Decorated

“Mama, how come you have decorations all over your belly?”

I was getting ready to go out to dinner with a few friends as my daughter sat on my bed.  Sat being a negotiable word, as she was really doing forward rolls and trying to stand on her head while I was trying not to have a panic attack each time she landed a bit too close to the edge.  It was as I was changing into the decided outfit of the evening when she sprung this interesting question on me.  There, standing on her head in the middle of her bed, my daughter used language to describe a physical attribute I’ve abhorred and then ignored since she was born.
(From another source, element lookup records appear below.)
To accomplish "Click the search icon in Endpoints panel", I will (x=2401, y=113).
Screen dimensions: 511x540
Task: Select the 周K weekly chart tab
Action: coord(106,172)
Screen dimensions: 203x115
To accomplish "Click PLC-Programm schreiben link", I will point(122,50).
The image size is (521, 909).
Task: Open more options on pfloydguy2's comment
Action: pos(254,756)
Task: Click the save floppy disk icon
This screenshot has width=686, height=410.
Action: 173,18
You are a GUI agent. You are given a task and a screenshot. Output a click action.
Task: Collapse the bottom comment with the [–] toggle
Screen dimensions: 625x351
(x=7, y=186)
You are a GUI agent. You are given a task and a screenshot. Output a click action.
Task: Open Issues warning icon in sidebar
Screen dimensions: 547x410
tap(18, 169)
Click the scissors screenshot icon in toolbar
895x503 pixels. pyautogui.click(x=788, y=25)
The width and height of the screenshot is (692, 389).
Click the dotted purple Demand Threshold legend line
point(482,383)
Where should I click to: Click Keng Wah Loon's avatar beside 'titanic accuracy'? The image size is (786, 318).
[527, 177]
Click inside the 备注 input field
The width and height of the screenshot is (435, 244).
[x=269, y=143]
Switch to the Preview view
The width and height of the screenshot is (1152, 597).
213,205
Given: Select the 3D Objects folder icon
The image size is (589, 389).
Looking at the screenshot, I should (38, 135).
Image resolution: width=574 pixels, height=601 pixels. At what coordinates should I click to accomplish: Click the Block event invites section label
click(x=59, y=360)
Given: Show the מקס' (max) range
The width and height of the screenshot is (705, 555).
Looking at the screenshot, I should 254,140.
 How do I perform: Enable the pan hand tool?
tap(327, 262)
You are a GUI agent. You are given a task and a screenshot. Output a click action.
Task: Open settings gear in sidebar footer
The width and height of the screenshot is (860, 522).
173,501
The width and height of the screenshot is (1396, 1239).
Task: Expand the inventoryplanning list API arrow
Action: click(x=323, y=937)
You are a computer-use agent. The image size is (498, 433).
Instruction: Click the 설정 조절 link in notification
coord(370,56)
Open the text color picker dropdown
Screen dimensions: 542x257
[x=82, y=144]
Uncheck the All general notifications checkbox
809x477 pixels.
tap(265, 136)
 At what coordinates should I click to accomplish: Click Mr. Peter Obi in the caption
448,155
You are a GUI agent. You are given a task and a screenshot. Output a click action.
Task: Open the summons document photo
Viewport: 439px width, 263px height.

I have not hidden my distain for women who refer to their stretch marks as, “tiger stripes” or “love marks” or anything else that masks what I thought they really were: ugly.  I was not embarrassed or put off by them by any means, I earned them carrying a child I love, after all.  But I was not a supporter of it’s glorification.  Nothing disturbs me more than people calling truly ugly things beautiful.  It feels like a deeply offensive falsification.  They are certainly marks of strife, of courage, of pain, of care, but not of beauty, certainly. And that was fine with me.  As long as we’re not calling it something it’s not.

“Mama, how come you have decorations all over your belly?”

She said decorations.  As in, streamers and cardboard cut-outs and helium balloons.  Decorations are sometimes cheesy, sometimes not even beautiful, but always, always signs of joyful celebration.

I thought long and hard before I opened my mouth.  I didn’t want to say something filled with rhetoric just to have something to say.  I explained, rather matter-of-factly, that as my body stretched to accommodate the one growing inside of it-her- it was permanently marked with the effort.

“I decorated you?,” she asked.

“Yes, love.  You decorated me.”

I will now, never explain it any other way.